Según trascendió, las torres Sofia II y Sofia IV sumarán tres pisos adicionales y nuevas cocheras al suscribir el “Convenio de Plusvalía Urbana”, representando un excedente en sus edificaciones de 1.683 metros cuadrados. Este excedente de construcción permitido por el Ejecutivo superaría los 3.000 millones de pesos de valor de mercado, muy por encima de los menos de 400 millones de pesos de compensación que la empresa erogaría para llevar a cabo alguna obra pública en la capital provincial. En este caso el dinero será utilizado para realizar la remodelación de la Plaza Colón, que está ubicada precisamente frente al desarrollo inmobiliario. Las obras en dicha plaza, también conocida como “Palomar” comenzaron durante los primeros días de este año y se están llevando a cabo actualmente.
En octubre de 2025 el intendente Juan Pablo Poletti y la entonces presidenta del Concejo Municipal Adriana Molina, destacaron la medida como una forma de capturar plusvalía para la ciudad. A pesar del mensaje oficial, hay voces que califican la maniobra como una “simulación”, ya que la compensación alcanza poco más del 10% de los ingresos extra que el desarrollo inmobiliario va a obtener a partir de la modificación del Reglamento de Ordenamiento Urbano. A su vez la obra pública llevada a cabo queda concentrada en el mismo sector del desarrollo privado, potenciando el valor de las unidades inmobiliarias.

Antecedentes y modelos similares

Este esquema de gestión urbana ha sido comparado con la propuesta para los terrenos de la Estación Belgrano, donde se prevé que los recursos obtenidos por eventuales subastas se reinviertan en el mismo predio. La polémica abre el debate sobre si estas decisiones favorecen el desarrollo equitativo de Santa Fe o si consolidan un “decisionismo de negocios” que beneficia a sectores específicos. Lo que el Ejecutivo municipal plantea como una “colaboración” entre el sector público y privado, puede marcar un precedente y abrir la posibilidad para que otros desarrollos inmobiliarios intenten realizar la misma maniobra, sumarse al “Convenio de Plusvalía Urbana” y poder aumentar en un 30% el Factor de Ocupación Total (FOT), a cambio de una “multa” o ejecución de obra de mucho menor costo que el beneficio obtenido por incumplir la norma de edificación.

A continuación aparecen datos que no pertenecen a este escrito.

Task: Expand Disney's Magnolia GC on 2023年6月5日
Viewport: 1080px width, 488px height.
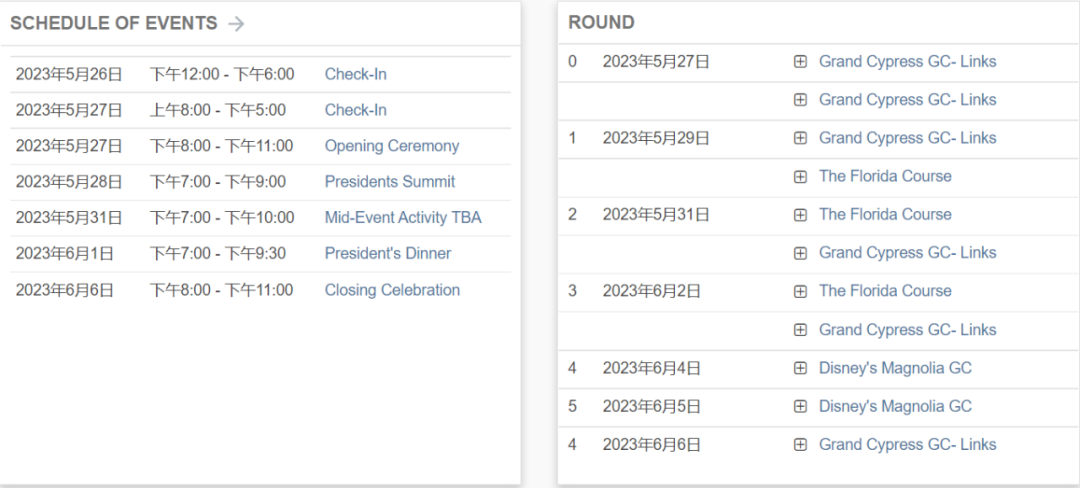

Solo como ejemplo, otra desarrolladora planifica construir un edificio de departamentos y cocheras sobre calle 3 de febrero frente al Parque del Sur en pleno casco histórico de la capital provincial. Bajo la misma modalidad dicha empresa podría buscar vulnerar el Reglamento de Ordenamiento Urbano (ROU) y aumentar el Factor de Ocupación Total (FOT) a cambio de una compensación para obra pública, en este caso, en el Parque del Sur. La erogación para revitalizar el espacio público no superaría el 10% de los potenciales ingresos extra que tendría la ampliación de la obra y a su vez podría potenciar el valor de las unidades inmobiliarias ya que los trabajos se llevarían a cabo frente al edificio.

Los funcionarios del Ejecutivo municipal junto con concejales oficialistas que apoyaron y aprobaron dicho proyecto, destacan la importancia de estos convenios entre lo “público y lo privado” para que la ciudad pueda seguir creciendo de forma ordenada. Por su parte voces opositoras indican como “poco serio” que la erogación de los desarrolladores no supere el 10% de los ingresos extra obtenidos y que la obra pública debería llevarse adelante en otro punto de la ciudad, para no potenciar todavía más el valor de las unidades inmobiliarias ampliando la plusvalía.